Section 4. Unless specifically designated otherwise, all communications required in these Bylaws, including meeting notices, may be sent electronically.
ARTICLE XI
ELECTIONS
Section 1. The election of officers is held at the Annual Meeting in January at which time the Nominating Committee Chairperson will present the names of the candidates for each office.
Section 2. Nominating Chairperson will then ask for further nominations from the floor which should be made with the nominee’s prior consent; and when nominations are complete, the Nominating Chairperson will declare nominations closed, and proceed with the election.
Section 3. Installation of Officers shall immediately follow the election.
ARTICLE XII
DISCIPLINARY ACTION
Section 1. The Executive Board shall act on behalf of the society to resolve any disputes related to the misconduct or nonperformance of duties of any member, Officer, Committee Chairperson, or Committee member. The Executive Board shall follow the process in the current edition of Robert’s Rules of Order Newly Revised, Disciplinary Procedures and Parliamentary Procedure.
ARTICLE XIII
DISSOLUTION
Upon the dissolution of the Society, any assets remaining after payment, or provision for payment, of all debts and liabilities of the Society shall be distributed to a nonprofit fund, foundation, or corporation which is organized and operated exclusively for educational and charitable purposes and which has established its tax exempt status under Section 501 (c) (3) of the Internal Revenue Code and Section 214 of the Revenue and Tax Code.
ARTICLE XIV
PARLIAMENTARY AUTHORITY
Section 1. The Rules contained in the current edition of Robert’s Rules of Order Newly Revised and Parliamentary Procedure shall govern the Society in all cases to which they are applicable and in which they are not inconsistent with these Bylaws and any special Rules of Order the Society may adopt.

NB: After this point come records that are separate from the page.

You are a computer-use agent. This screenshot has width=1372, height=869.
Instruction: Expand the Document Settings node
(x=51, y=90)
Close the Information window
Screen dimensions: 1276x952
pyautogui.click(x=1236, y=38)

Section 2. The President can appoint a parliamentarian to review the proposed revision of the Bylaws. The parliamentarian can give advice to the Bylaws chair during the Executive Board review of the Bylaws.
ARTICLE XV
AMENDMENTS
The Constitution and Bylaws may be amended at any General Meeting of the Society by a two-thirds vote of members present and voting, and in good standing, provided a thirty (30) day notice regarding the amendment or amendments has been published. Voting may be done by a raise of hands or by paper ballot.